[Records from a collection]
**********

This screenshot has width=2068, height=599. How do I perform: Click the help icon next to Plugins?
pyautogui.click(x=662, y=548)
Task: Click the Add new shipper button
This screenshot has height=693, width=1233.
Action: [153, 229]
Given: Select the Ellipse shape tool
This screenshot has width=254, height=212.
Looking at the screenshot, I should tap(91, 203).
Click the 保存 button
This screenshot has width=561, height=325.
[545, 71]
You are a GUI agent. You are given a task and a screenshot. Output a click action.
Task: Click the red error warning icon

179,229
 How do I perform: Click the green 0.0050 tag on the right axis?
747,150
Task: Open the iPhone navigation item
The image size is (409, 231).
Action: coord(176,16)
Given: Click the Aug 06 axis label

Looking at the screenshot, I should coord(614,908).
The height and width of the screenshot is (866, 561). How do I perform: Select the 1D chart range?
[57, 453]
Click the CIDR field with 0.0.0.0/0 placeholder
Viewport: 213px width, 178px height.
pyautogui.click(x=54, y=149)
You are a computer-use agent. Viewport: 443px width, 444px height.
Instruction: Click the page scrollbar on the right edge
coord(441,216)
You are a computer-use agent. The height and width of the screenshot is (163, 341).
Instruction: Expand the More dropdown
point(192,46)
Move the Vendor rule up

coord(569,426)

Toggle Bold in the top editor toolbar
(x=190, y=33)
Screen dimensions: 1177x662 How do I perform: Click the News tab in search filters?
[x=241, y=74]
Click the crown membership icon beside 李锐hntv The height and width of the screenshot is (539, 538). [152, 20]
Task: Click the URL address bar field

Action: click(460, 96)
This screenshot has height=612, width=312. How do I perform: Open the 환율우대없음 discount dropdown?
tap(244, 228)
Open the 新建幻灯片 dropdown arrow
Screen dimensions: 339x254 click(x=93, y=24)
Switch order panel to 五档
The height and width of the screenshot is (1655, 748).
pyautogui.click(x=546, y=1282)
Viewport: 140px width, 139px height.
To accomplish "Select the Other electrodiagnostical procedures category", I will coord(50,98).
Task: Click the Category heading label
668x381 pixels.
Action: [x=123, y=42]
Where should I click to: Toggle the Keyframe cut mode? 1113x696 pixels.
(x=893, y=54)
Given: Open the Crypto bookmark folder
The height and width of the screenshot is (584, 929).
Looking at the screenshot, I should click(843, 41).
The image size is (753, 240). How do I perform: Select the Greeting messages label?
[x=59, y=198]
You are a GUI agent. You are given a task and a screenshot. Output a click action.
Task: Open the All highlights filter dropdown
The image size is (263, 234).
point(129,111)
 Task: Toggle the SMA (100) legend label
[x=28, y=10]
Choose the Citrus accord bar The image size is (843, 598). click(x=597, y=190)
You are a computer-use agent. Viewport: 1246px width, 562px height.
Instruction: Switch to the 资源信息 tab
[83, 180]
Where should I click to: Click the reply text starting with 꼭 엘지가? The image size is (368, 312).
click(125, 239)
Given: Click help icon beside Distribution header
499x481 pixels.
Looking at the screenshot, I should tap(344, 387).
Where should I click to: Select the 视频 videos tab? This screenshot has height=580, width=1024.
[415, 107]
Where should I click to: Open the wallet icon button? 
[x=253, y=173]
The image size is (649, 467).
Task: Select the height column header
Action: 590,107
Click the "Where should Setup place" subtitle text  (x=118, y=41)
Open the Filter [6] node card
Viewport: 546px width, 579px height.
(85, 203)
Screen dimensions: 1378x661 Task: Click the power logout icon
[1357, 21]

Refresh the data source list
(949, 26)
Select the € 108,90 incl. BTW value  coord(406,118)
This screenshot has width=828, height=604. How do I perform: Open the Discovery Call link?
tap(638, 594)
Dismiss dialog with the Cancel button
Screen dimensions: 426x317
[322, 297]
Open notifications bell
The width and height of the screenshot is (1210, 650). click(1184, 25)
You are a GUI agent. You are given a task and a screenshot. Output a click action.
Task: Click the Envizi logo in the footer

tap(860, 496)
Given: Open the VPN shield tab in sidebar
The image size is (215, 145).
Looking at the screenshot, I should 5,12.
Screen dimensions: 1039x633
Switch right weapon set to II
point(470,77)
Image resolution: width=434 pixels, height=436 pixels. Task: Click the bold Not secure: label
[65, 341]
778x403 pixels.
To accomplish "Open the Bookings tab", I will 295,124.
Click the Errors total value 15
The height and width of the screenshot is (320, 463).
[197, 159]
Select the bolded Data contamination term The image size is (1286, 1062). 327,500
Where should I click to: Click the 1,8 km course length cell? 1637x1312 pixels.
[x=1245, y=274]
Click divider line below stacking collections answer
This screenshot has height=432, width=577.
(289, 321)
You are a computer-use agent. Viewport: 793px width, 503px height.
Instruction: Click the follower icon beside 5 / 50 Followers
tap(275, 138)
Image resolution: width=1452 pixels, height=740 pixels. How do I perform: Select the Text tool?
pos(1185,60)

**********

■ Assignment
Starting at the line that contains "Task: Open the iPhone navigation item" and stopping after the line that contains "You are a computer-use agent. The", write out every line exactly as it appears above, and no other line.

■ Answer to the problem
Task: Open the iPhone navigation item
The image size is (409, 231).
Action: coord(176,16)
Given: Click the Aug 06 axis label

Looking at the screenshot, I should coord(614,908).
The height and width of the screenshot is (866, 561). How do I perform: Select the 1D chart range?
[57, 453]
Click the CIDR field with 0.0.0.0/0 placeholder
Viewport: 213px width, 178px height.
pyautogui.click(x=54, y=149)
You are a computer-use agent. Viewport: 443px width, 444px height.
Instruction: Click the page scrollbar on the right edge
coord(441,216)
You are a computer-use agent. The height and width of the screenshot is (163, 341).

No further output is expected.